TASK DESCRIPTION: Pull every line with "computer" from the entries below.

ENTRIES SHOWN:
------------------------------------------------

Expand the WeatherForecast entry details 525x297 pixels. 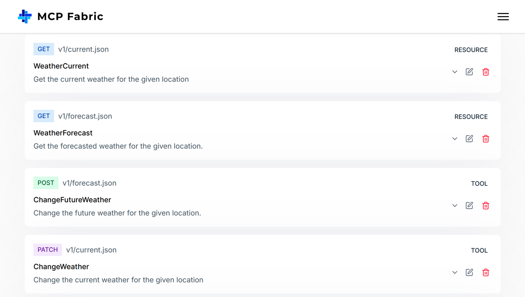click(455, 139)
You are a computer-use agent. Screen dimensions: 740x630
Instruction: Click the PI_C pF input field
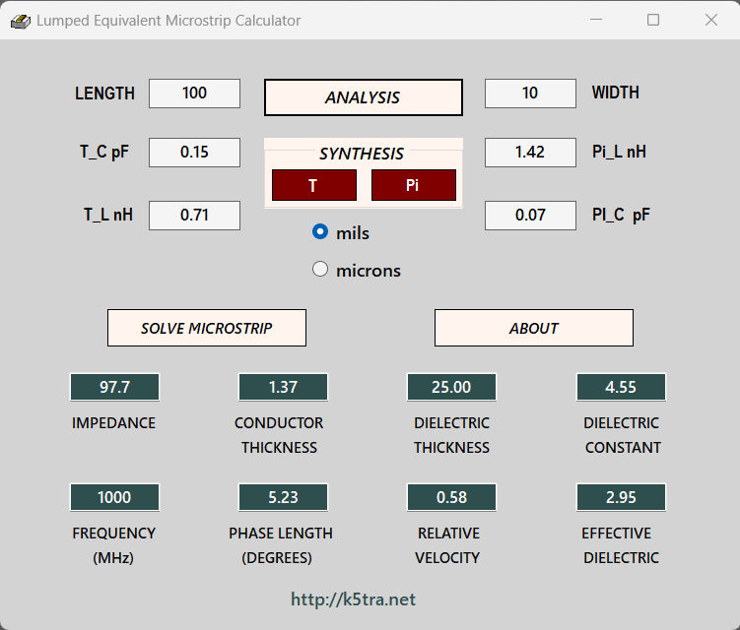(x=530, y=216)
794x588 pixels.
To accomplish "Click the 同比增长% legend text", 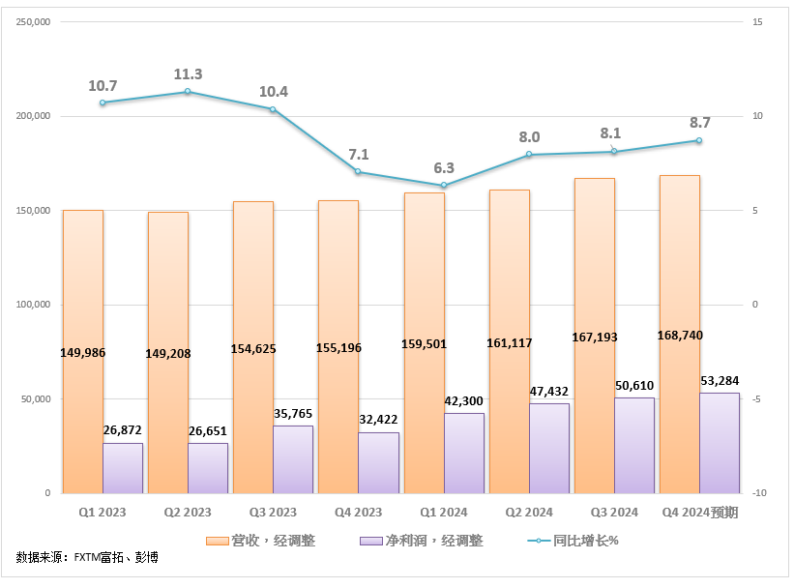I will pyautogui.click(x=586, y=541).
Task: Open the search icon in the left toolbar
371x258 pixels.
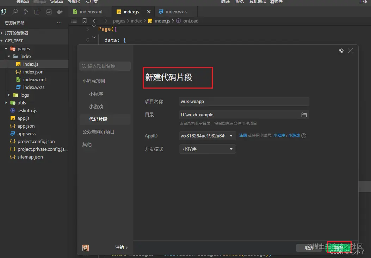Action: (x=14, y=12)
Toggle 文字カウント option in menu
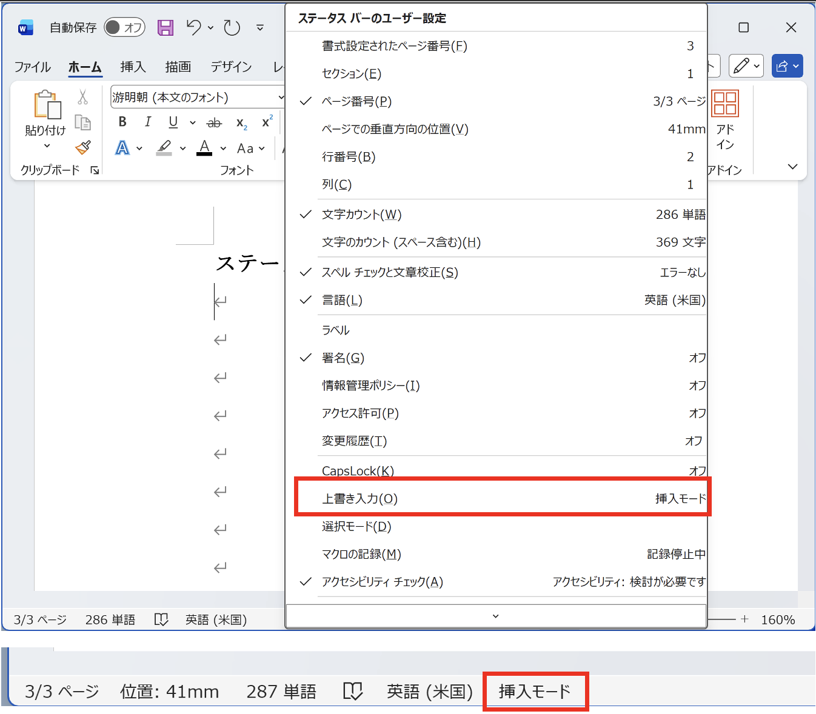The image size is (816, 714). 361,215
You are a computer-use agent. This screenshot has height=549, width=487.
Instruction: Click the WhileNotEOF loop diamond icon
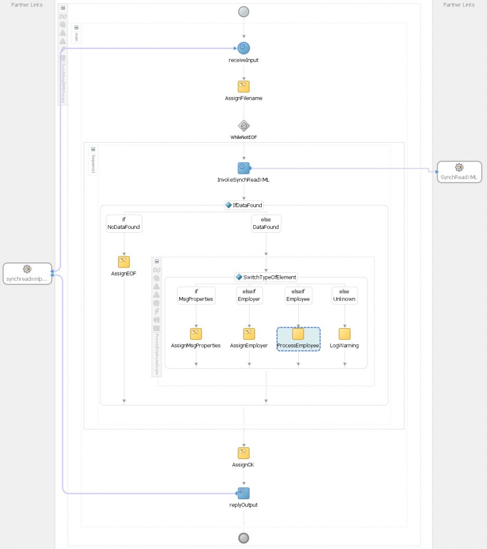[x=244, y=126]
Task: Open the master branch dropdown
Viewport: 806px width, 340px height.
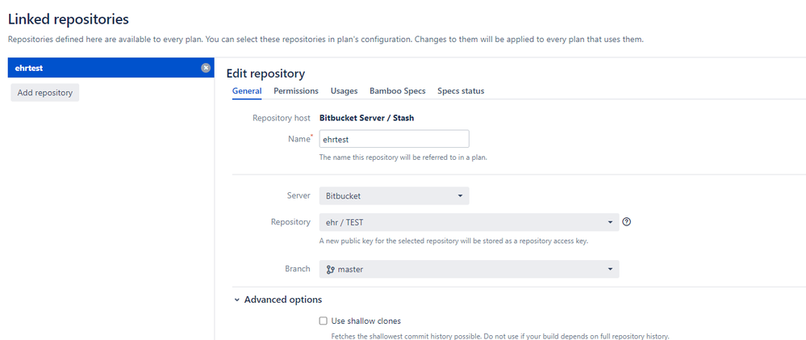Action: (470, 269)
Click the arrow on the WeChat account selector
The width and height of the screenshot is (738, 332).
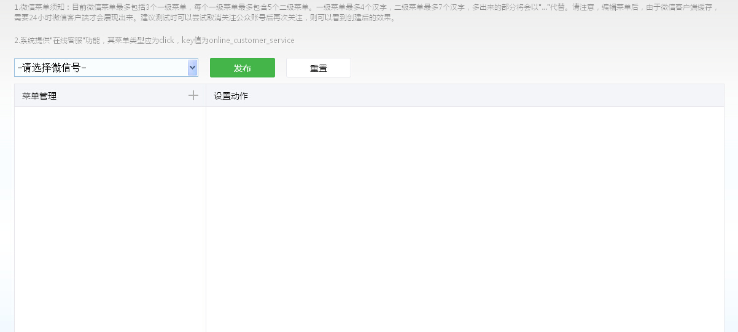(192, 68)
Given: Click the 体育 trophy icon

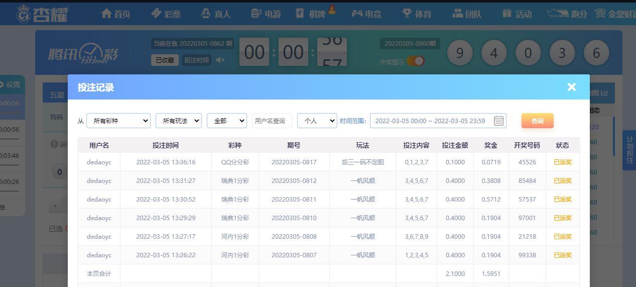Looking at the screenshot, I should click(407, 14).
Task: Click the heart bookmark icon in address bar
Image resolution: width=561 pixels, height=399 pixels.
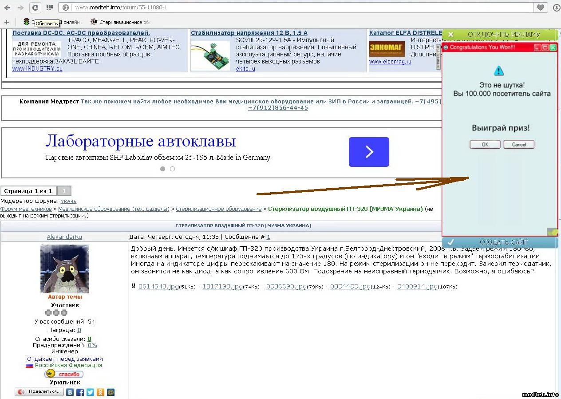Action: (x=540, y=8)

------------------------------------------------

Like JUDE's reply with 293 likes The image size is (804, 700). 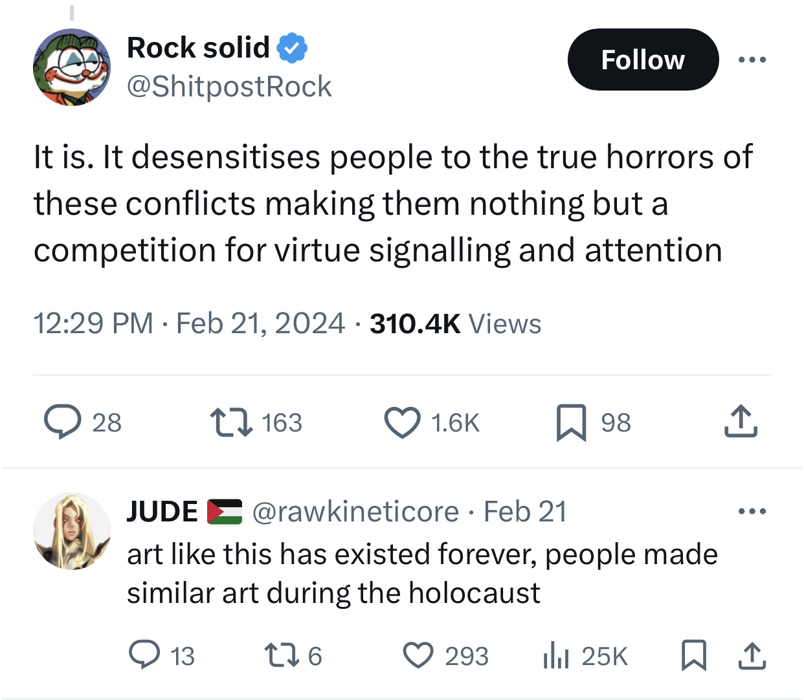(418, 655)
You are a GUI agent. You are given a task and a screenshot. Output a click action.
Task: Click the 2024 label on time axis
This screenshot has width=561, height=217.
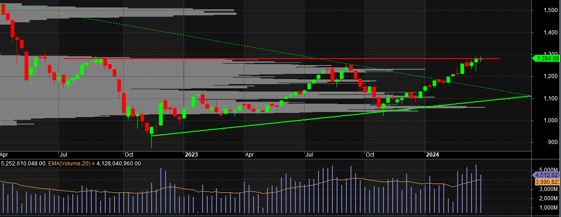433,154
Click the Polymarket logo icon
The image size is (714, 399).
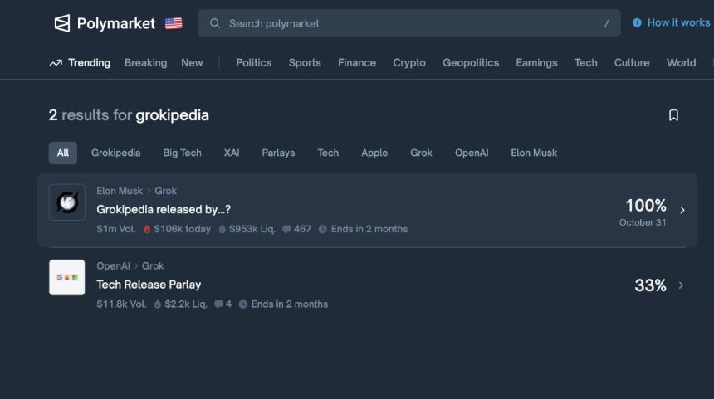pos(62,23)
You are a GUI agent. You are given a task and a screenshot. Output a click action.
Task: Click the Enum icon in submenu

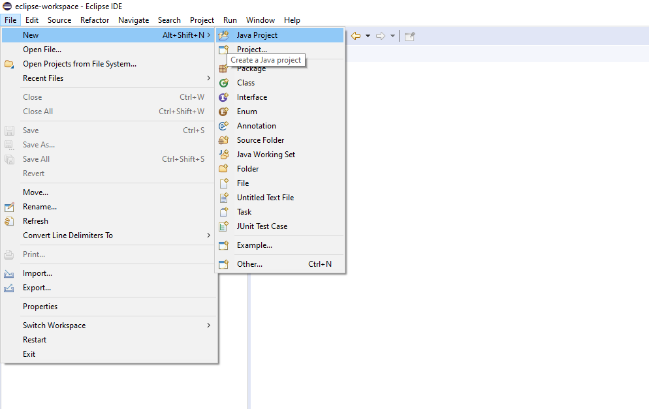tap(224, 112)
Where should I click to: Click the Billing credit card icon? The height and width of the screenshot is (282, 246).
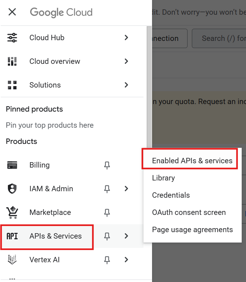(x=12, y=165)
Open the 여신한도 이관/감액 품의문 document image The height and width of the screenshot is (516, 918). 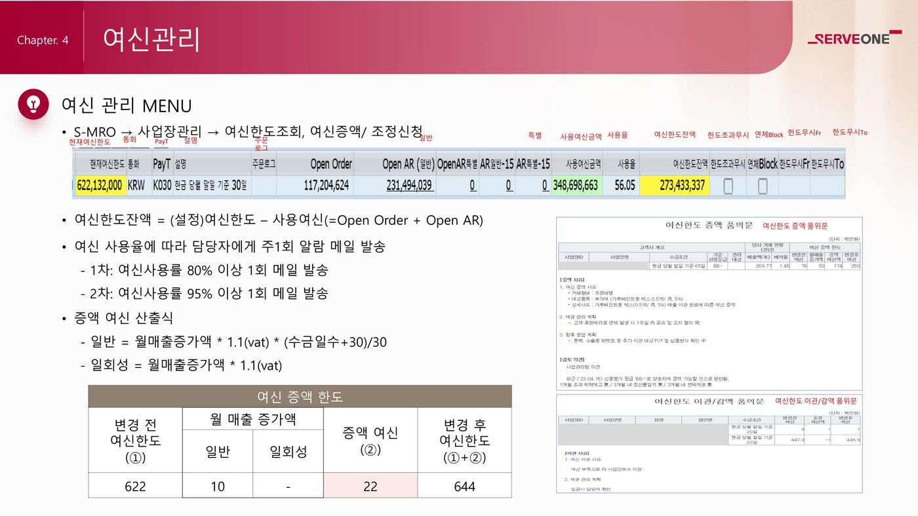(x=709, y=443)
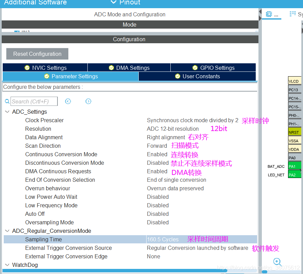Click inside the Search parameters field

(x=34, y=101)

------------------------------------------------

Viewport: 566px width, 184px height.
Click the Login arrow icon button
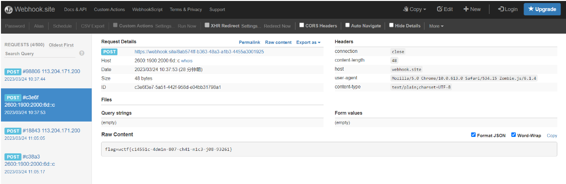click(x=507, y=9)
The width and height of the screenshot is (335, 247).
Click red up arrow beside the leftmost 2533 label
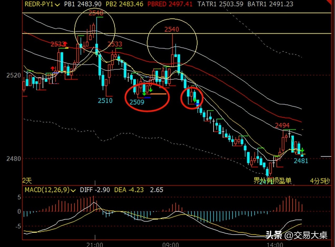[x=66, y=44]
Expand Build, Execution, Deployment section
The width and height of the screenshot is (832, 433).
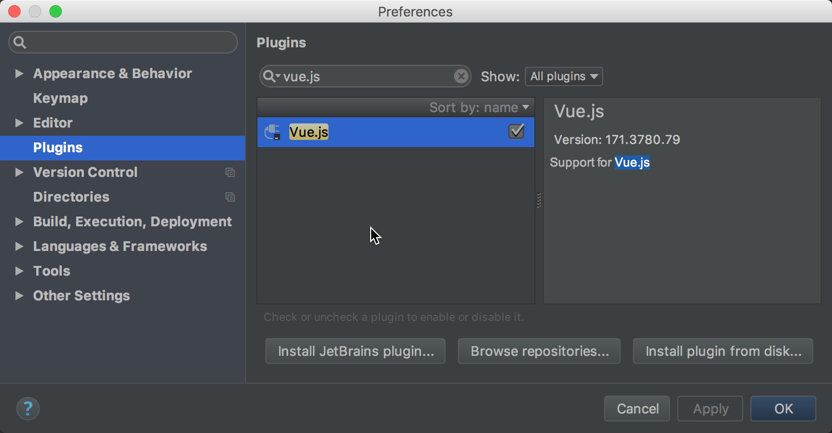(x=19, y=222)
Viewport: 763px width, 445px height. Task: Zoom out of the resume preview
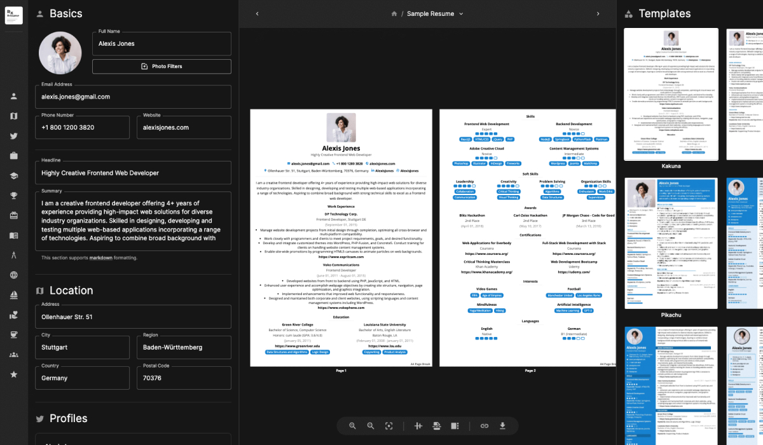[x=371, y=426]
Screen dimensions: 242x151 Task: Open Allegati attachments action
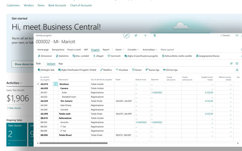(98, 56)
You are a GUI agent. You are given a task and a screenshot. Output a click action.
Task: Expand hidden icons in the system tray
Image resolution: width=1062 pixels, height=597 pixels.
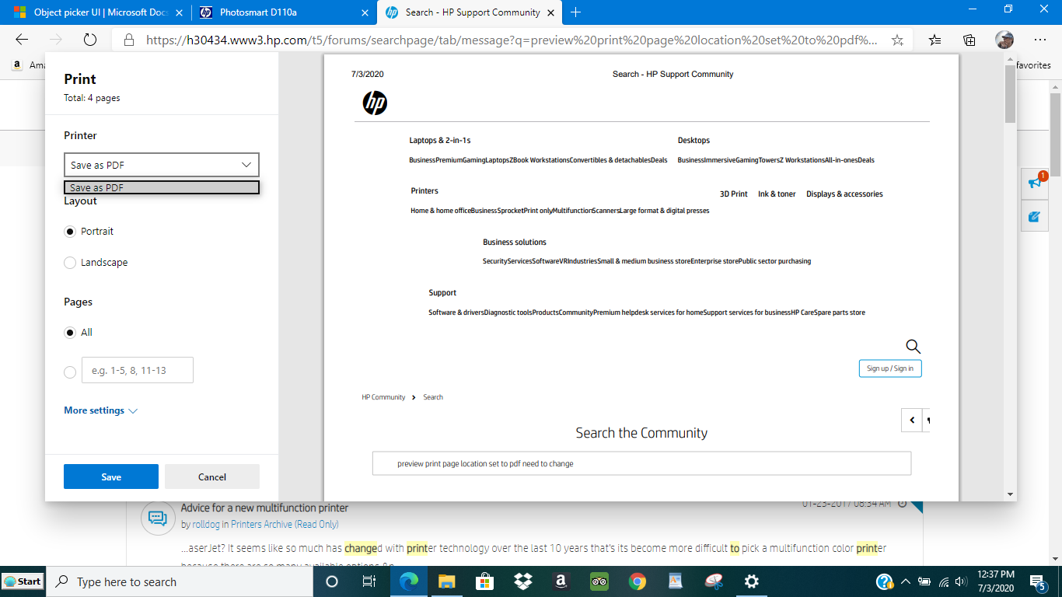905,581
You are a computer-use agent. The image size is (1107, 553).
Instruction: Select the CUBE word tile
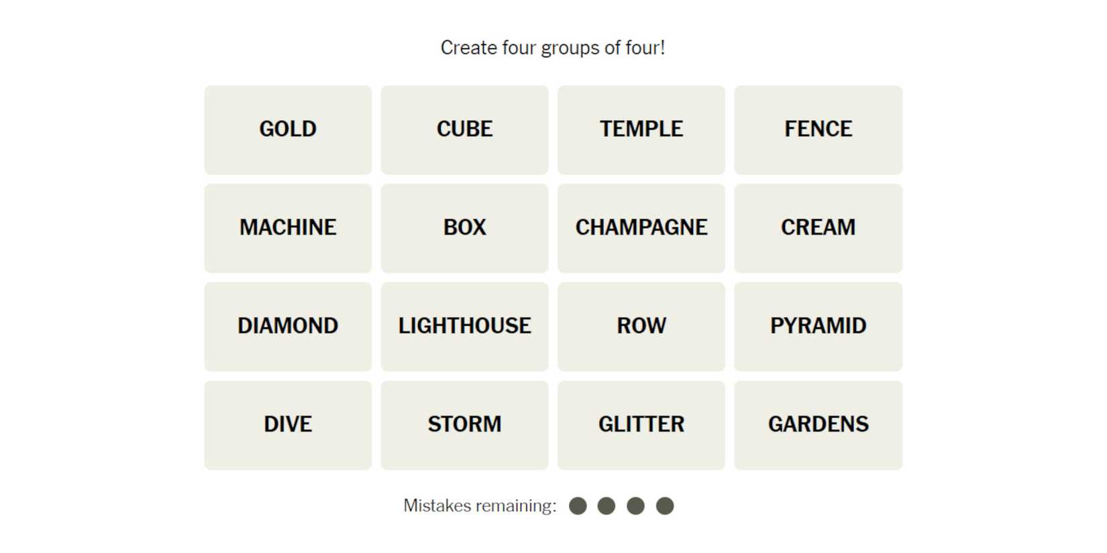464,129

------------------------------------------------

EXERCISE OUTPUT:
You are a computer-use agent. Screen dimensions: 740x630
You are a computer-use agent. This screenshot has height=549, width=487.
You are a computer-use agent. The image size is (1107, 553).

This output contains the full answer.